Sous réserve des pouvoirs de l'autorité judiciaire et des compétences du représentant de l'Etat, des compétences d'action sociale confiées à la Nouvelle-Calédonie et des compétences des collectivités publiques et des établissements et organismes intéressés, le maire anime, sur le territoire de sa commune, la politique de prévention de la délinquance et en coordonne la mise en oeuvre.

Dans les communes de plus de 10 000 habitants, le maire ou son représentant désigné dans les conditions prévues à l'article L. 122-11 préside un conseil local de sécurité et de prévention de la délinquance mis en place dans des conditions fixées par décret.

La police municipale a pour objet d'assurer le bon ordre, la sûreté, la sécurité et la salubrité publiques. Elle comprend notamment :

1° Tout ce qui intéresse la sûreté et la commodité du passage dans les rues, quais, places et voies publiques, ce qui comprend le nettoiement, l'éclairage, l'enlèvement des encombrements, la démolition ou la réparation des édifices menaçant ruine, l'interdiction de rien exposer aux fenêtres ou autres parties des édifices qui puisse nuire par sa chute ou celle de rien jeter qui puisse endommager les passants ou causer des exhalaisons nuisibles ;

2° Le mode de transport des personnes décédées, les inhumations et les exhumations, le maintien du bon ordre et de la décence dans les cimetières, sans qu'il soit permis d'établir des distinctions ou des prescriptions particulières à raison des croyances ou du culte du défunt, ou des circonstances qui ont accompagné sa mort ;

3° L'inspection sur la fidélité du débit des denrées qui se vendent au poids ou à la mesure, et sur la salubrité des comestibles exposés en vente ;

4° Le soin de prévenir, par des précautions convenables, et de faire cesser, par la distribution des secours nécessaires, les accidents et les fléaux calamiteux ainsi que les pollutions de toute nature, tels que les incendies, les inondations, les ruptures de digues, les éboulements de terre ou de rochers, les avalanches ou autres accidents naturels, les maladies épidémiques ou contagieuses, les épizooties, de pourvoir d'urgence à toutes les mesures d'assistance et de secours et, s'il y a lieu, de provoquer l'intervention de l'administration supérieure ;

5° Le soin de prendre provisoirement les mesures nécessaires contre les aliénés dont l'état pourrait compromettre la morale publique, la sécurité des personnes ou la conservation des propriétés ;

6° Le soin d'obvier ou de remédier aux événements fâcheux qui pourraient être occasionnés par la divagation des animaux malfaisants ou féroces.

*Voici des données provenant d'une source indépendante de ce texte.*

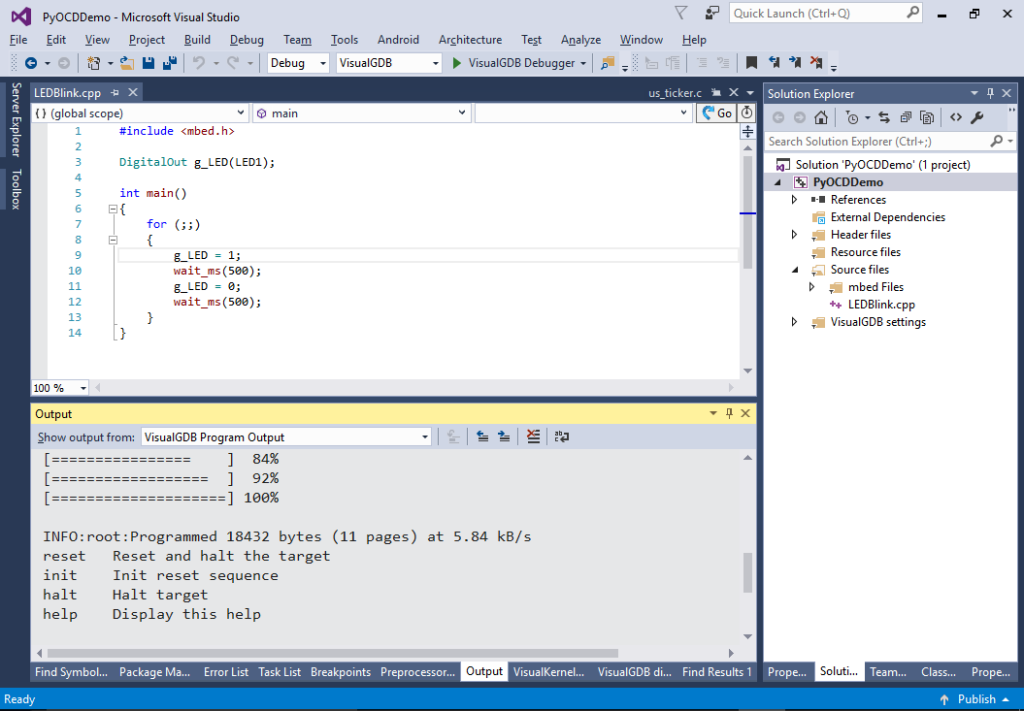Open the 'Show output from' dropdown
The height and width of the screenshot is (711, 1024).
tap(286, 437)
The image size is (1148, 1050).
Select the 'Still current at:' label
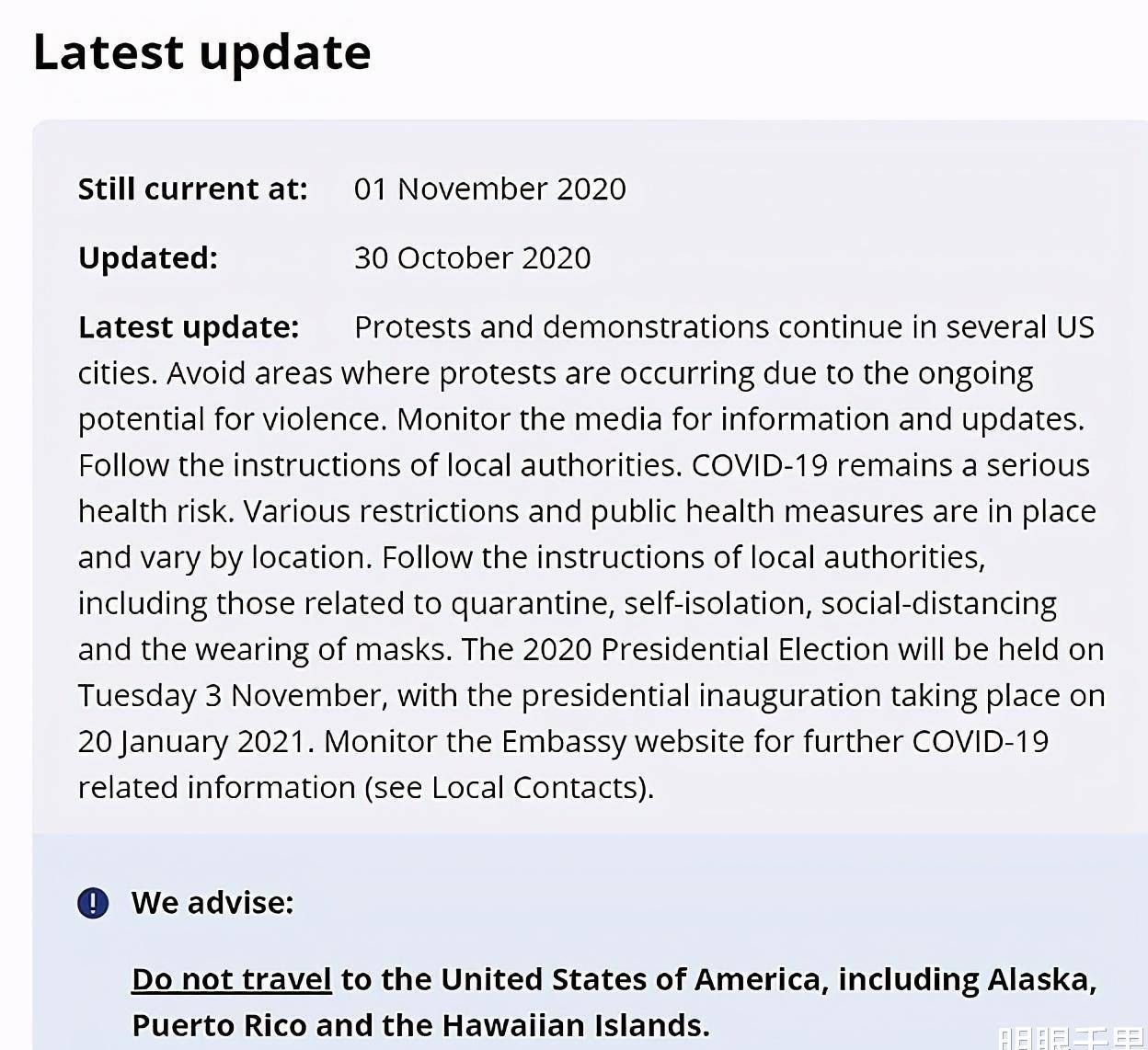coord(193,188)
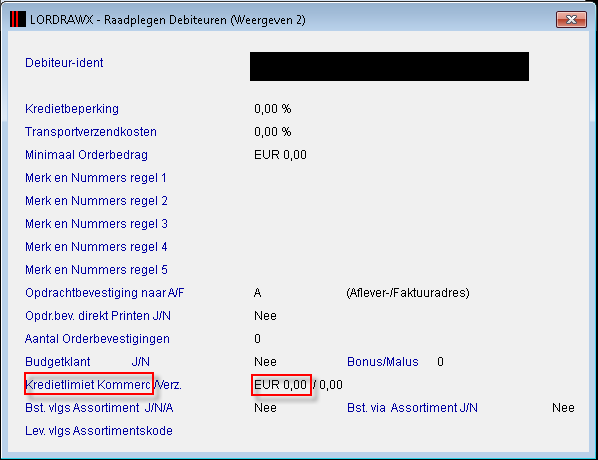Click the Lev. vlgs Assortimentskode label

click(99, 431)
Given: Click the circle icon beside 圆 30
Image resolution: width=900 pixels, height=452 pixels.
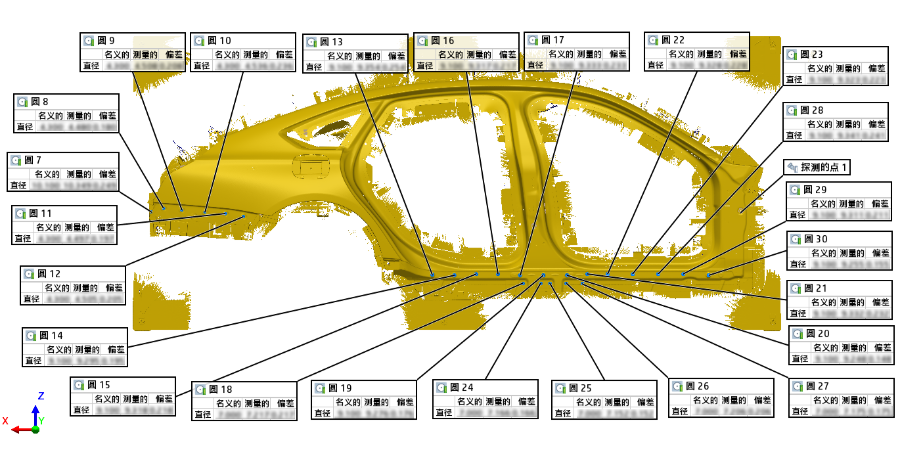Looking at the screenshot, I should coord(795,240).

Toutefois, le haut-commissaire dans la commune de Nouméa et les commissaires délégués dans les communes de leur subdivision sont seuls chargés du maintien de l'ordre public ; ils sont notamment chargés :

- de réprimer les atteintes à la tranquillité publique telles que les rixes et disputes accompagnées d'ameutement dans les rues, le tumulte excité dans les lieux d'assemblée publique, les attroupements, les bruits et rassemblements nocturnes qui troublent le repos des habitants et tous les actes de nature à compromettre la tranquillité publique ;

- de maintenir le bon ordre dans les endroits où il se fait de grands rassemblements d'hommes tels que les foires, marchés, réjouissances et cérémonies publiques, spectacles, jeux, cafés, églises et autres lieux publics.

Un arrêté du haut-commissaire déterminera dans les communes où a été instituée la police d'Etat en quelles conditions les services de police devront obtempérer aux réquisitions du maire en ce qui concerne les matières de sa compétence.

Le maire exerce la police des baignades et des activités nautiques pratiquées à partir des rivages avec des engins de plage et des engins non immatriculés.

Cette police s'exerce en mer jusqu'à une limite fixée à 300 mètres à compter de la limite des eaux.

Le maire réglemente l'utilisation des aménagements réalisés pour la pratique de ces activités. Il pourvoit d'urgence à toutes les mesures d'assistance et de secours.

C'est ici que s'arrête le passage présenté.